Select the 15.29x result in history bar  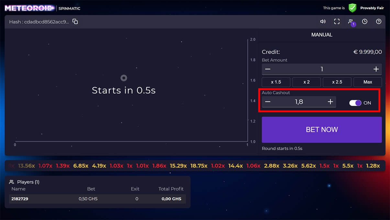(x=178, y=166)
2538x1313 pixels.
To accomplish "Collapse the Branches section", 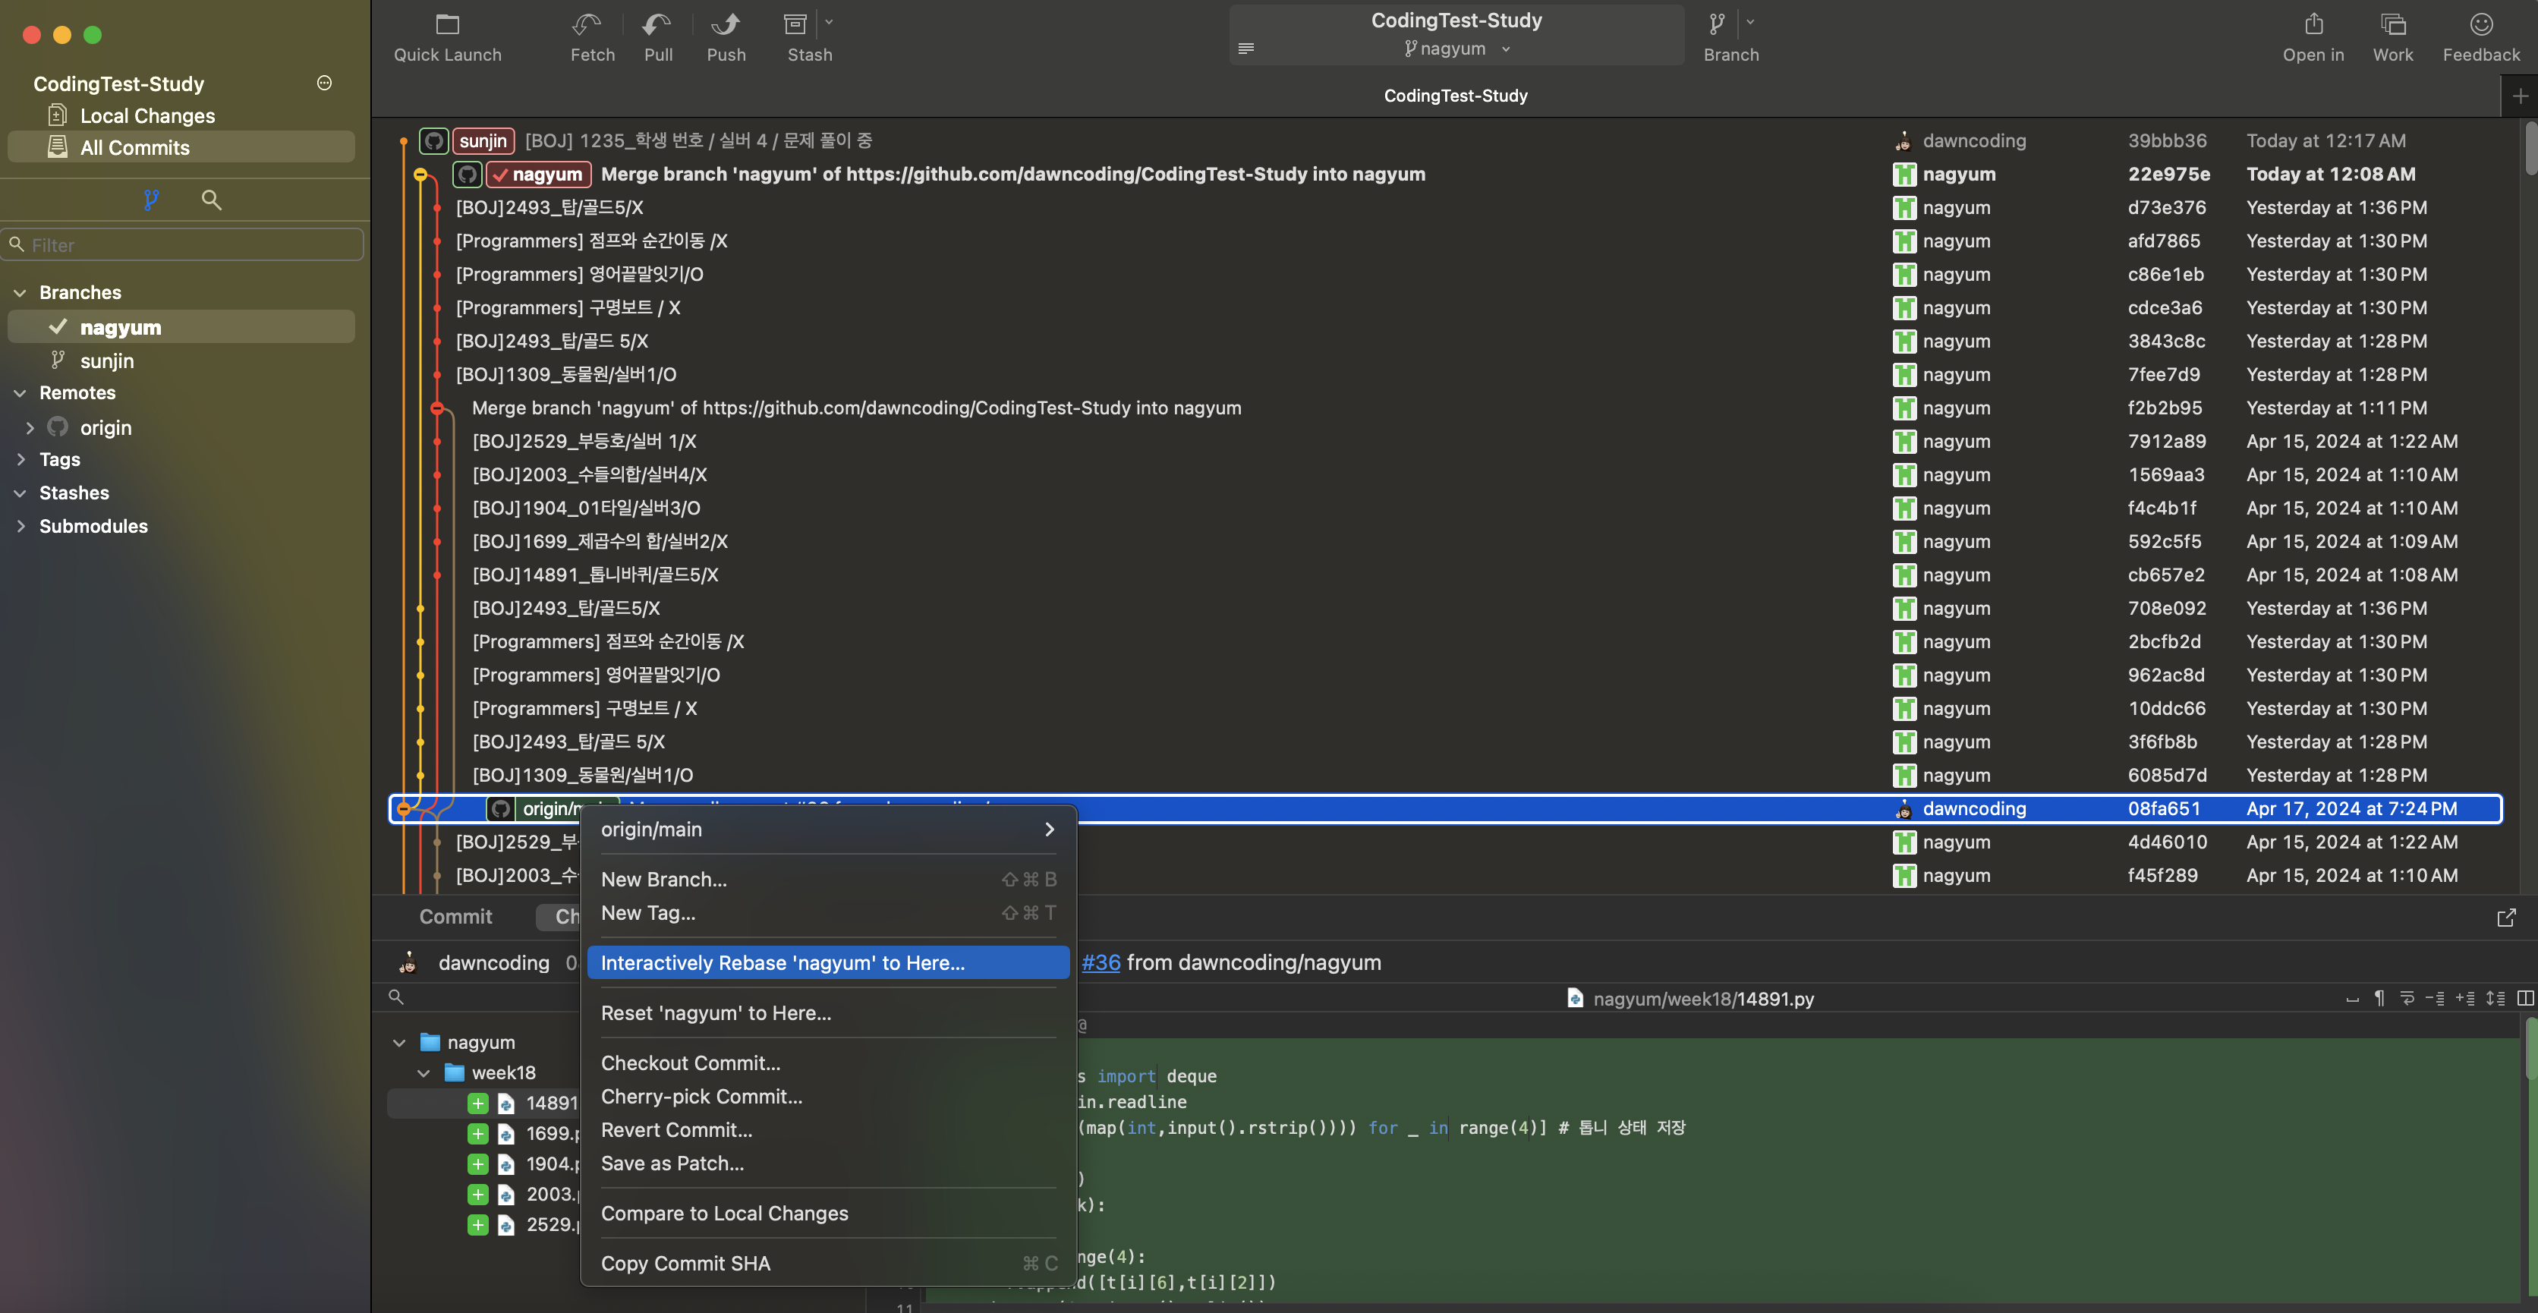I will (x=20, y=293).
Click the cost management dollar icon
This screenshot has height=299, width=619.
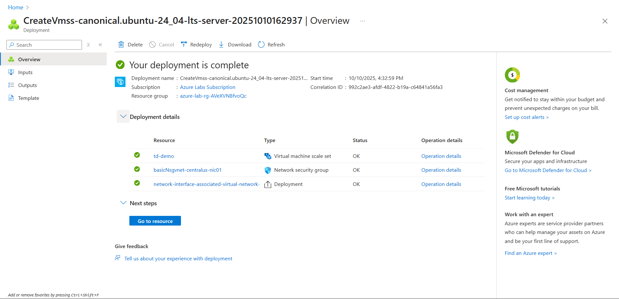pos(512,75)
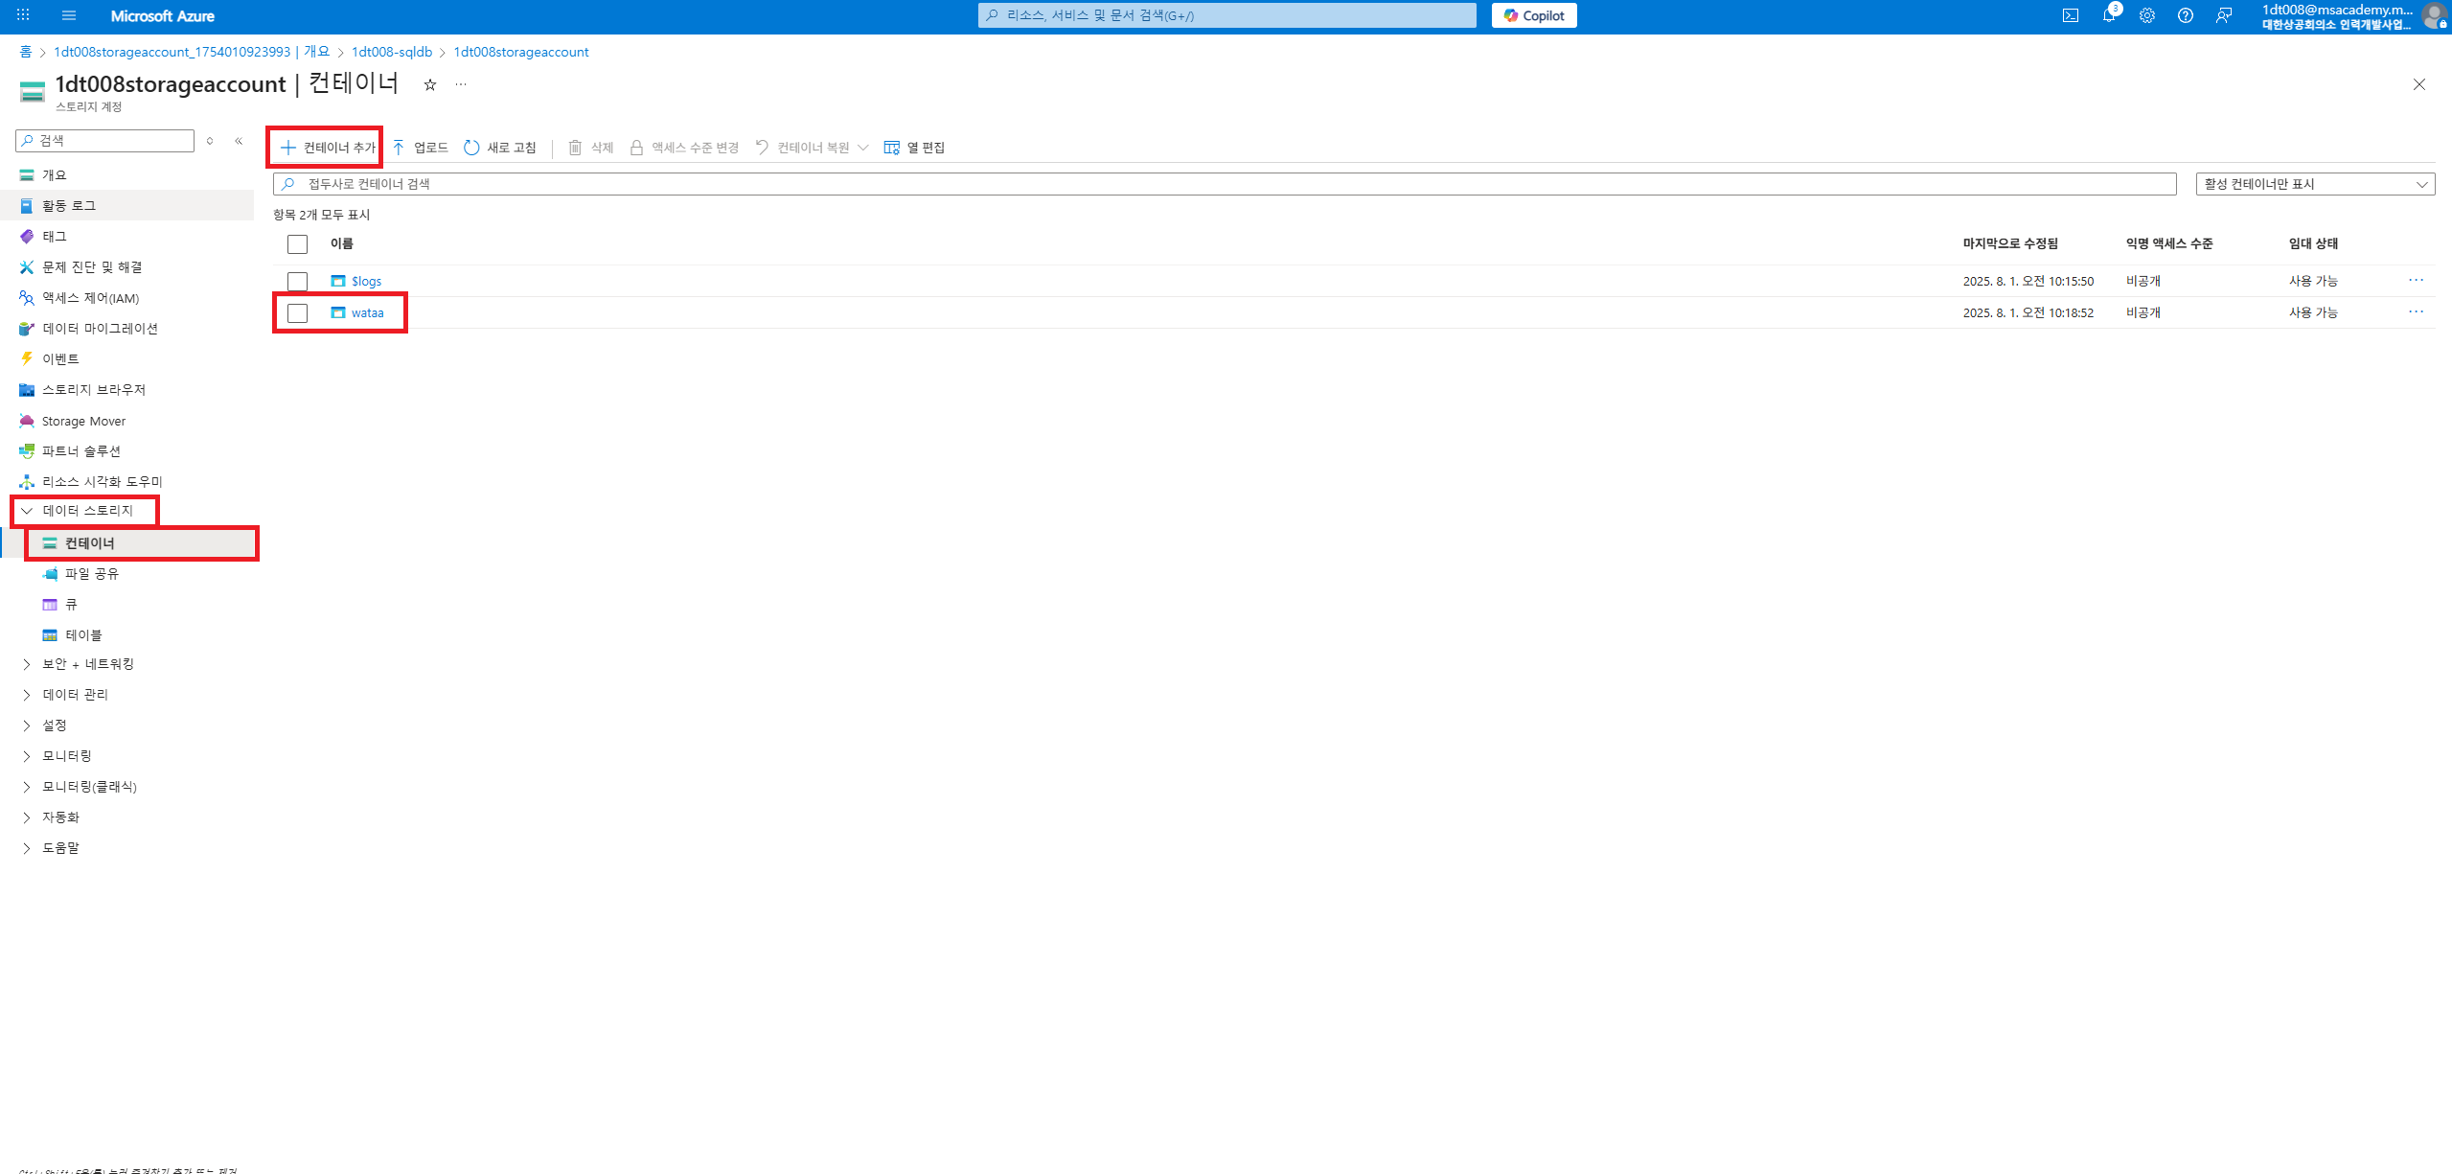Image resolution: width=2452 pixels, height=1174 pixels.
Task: Click the container prefix search field
Action: pyautogui.click(x=1226, y=184)
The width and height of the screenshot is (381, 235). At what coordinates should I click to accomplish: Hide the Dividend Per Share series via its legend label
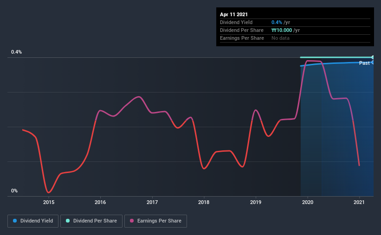pyautogui.click(x=94, y=221)
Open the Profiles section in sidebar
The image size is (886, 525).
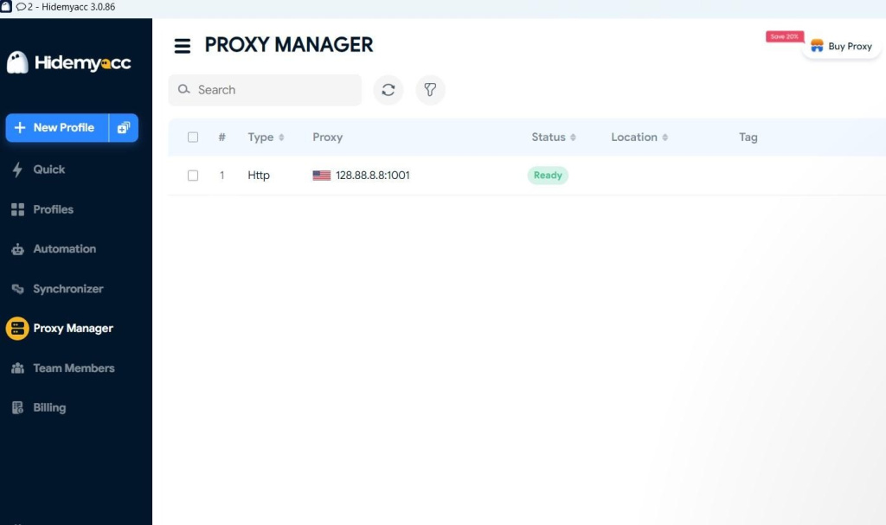[x=53, y=209]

# What is asked:
Filter the data above, keeping each line that contains the word "screenshot" and copying it unchanged. Match case exactly.

# Solution for this exercise:
This screenshot has height=299, width=619.
The width and height of the screenshot is (381, 235). At what coordinates should I click to accomplish: Hide the Dividend Per Share series via its legend label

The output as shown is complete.